## [WHAT TO WORK ON]
1 – From the concert review, list each member of Animal Collective that it names, with the real name in parentheses where the review gives one.
2 – Print everything in the concert review from "They may be" down to "a bit shaky.", word for word.

## start QUOTED TEXT

ANIMAL COLLECTIVE with FIRST NATION and BARR at the Opera House, February 23. Tickets: $15. Attendance: sold out. Rating: NNNN Rating: NNNN


While experimental rock kooks Animal Collective are adjusting to their newly swelled popularity, they’re not immune to a few growing pains.

Gone are the days of dressing up like turtles and bunnies from Acid In Wonderland and playing to intimate crowds of beard-stroking members of the arms-crossed club. Thursday’s show, originally booked for Lee’s Palace the venue they played the last time they hit T.O. demanded an upsize to the Opera House after a light-speed sellout, likely fuelled by soaring interest in their latest disc, Feels.

They may be an esoteric group of experimental popsmiths with a penchant for noise, field recordings and drum-circle primitivism, but they’re now in a position to engage thousand-plus crowds with the expectations that accompany higher ticket prices. Fortunately, AC can cope for the most part, even if moments in Friday’s show suggested that their transition from obscuro to fashionable is a bit shaky.

Up first was Barr , whose neurotic spoken-word and canned beats might be more endearing at coffee-house open-rant nights. At the Opera House, his lyrical eccentricities felt grating. Next was First Nation , who made matters worse by demonstrating instrumental skills only marginally more impressive than a grade 7 band class. You could feel the wave of boredom flow from the balcony bar down to the front row and break into a crescendo of private conversation that eventually crashed over First Nation’s missed notes and breathless vocals.

The sting of opening-band hell was soothed as Animal Collective’s centre-stage weirdo, Geologist ( Brian Weitz ), strapped on his miner’s head-lamp and began fiddling with his effects box. Singer Avey Tare ( Dave Portner ), drummer Panda Bear ( Noah Lennox ) and guitarist Conrad Deakin followed with a future-primitive-sounding wash of pulsated drone under Tare’s wobbly vocals.

The four members of AC go way back (to their Baltimore childhoods), and their comfort level was evident in the way they euphorically twirled, hopped and danced like kids at a druggy, midnight bush party while howling layered, reverb-drenched a cappella songs from 04’s Sung Tongs into the night.

Still, this crowd came for Feels, and when the soundscape intro to semi-hit Grass kicked in, fists pumped in one of the evening’s few moments of audience interaction. Not that beaming fans minded it’s actually better to quietly observe Animal Collective in their habitat than to get too excited and scare them off.

## end QUOTED TEXT
## start SUPPLIED DATA

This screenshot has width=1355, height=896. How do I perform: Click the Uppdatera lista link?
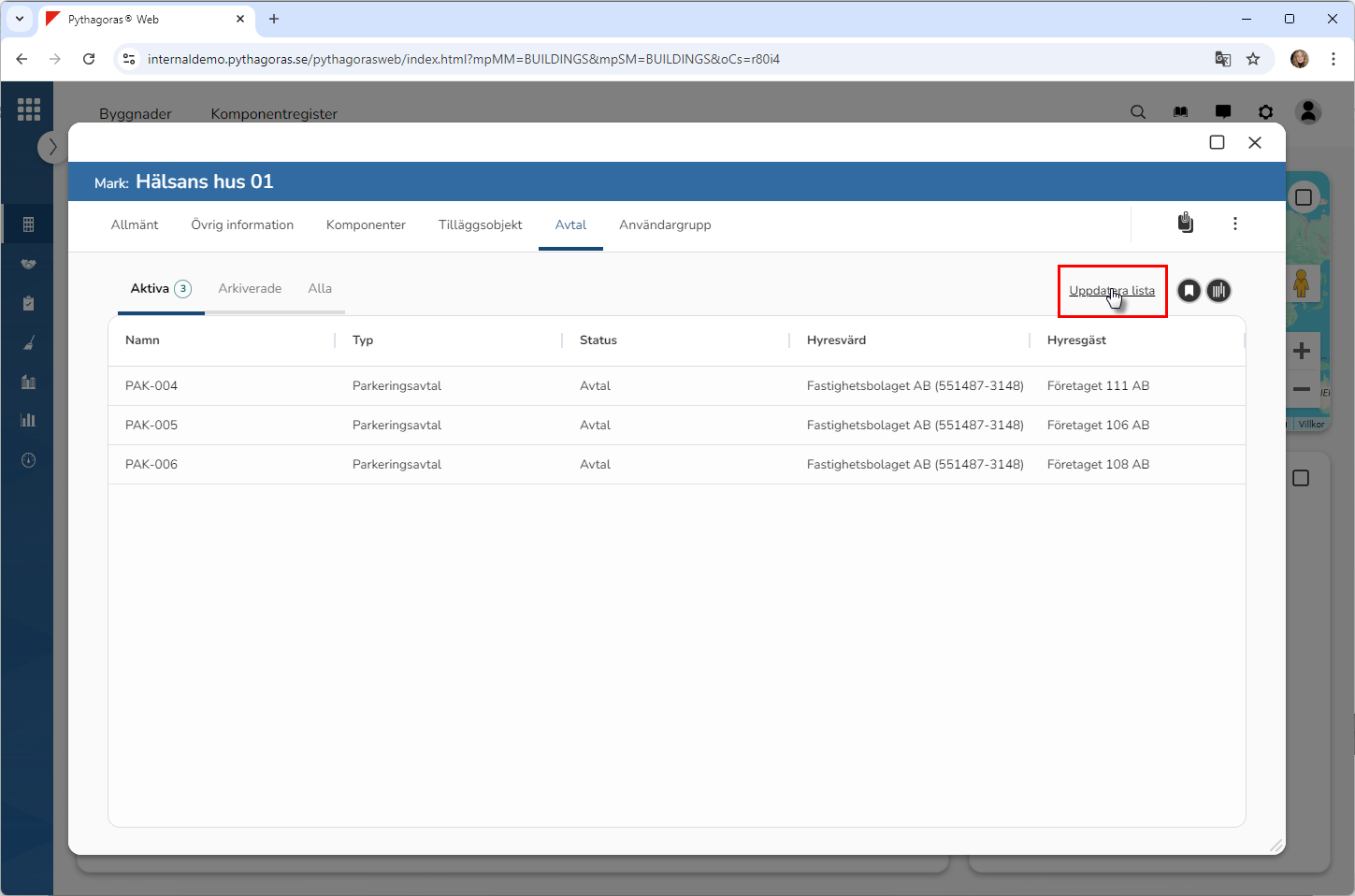pyautogui.click(x=1112, y=291)
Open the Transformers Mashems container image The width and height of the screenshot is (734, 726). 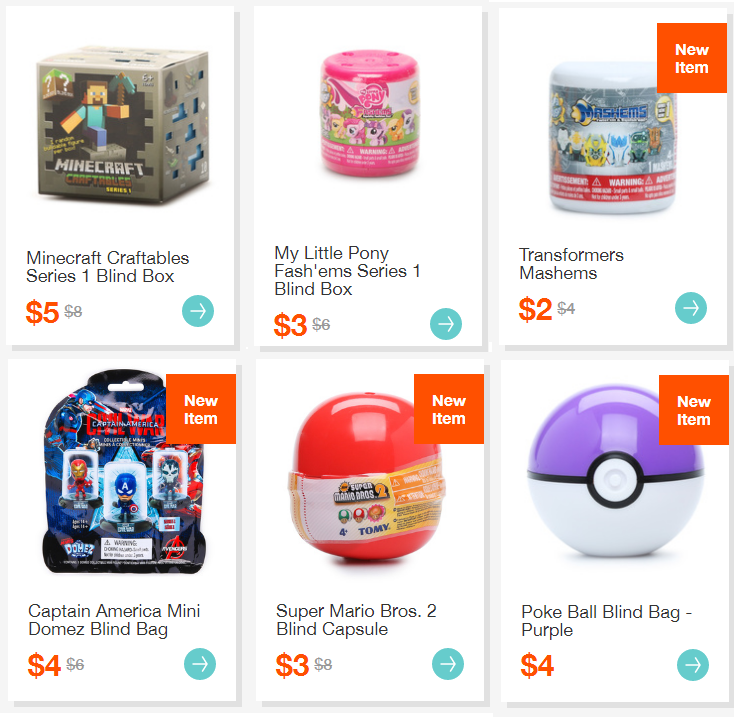pos(612,137)
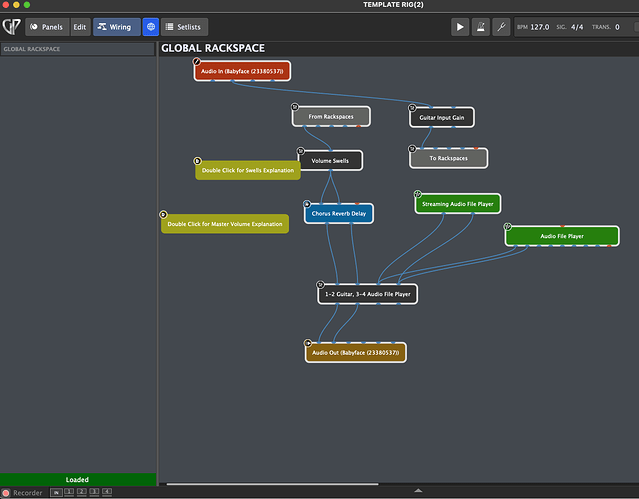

## end SUPPLIED DATA

## [TASK-BY-TASK ANSWERS]
1 –
- Geologist (Brian Weitz)
- Avey Tare (Dave Portner)
- Panda Bear (Noah Lennox)
- Conrad Deakin

2 –
They may be an esoteric group of experimental popsmiths with a penchant for noise, field recordings and drum-circle primitivism, but they’re now in a position to engage thousand-plus crowds with the expectations that accompany higher ticket prices. Fortunately, AC can cope for the most part, even if moments in Friday’s show suggested that their transition from obscuro to fashionable is a bit shaky.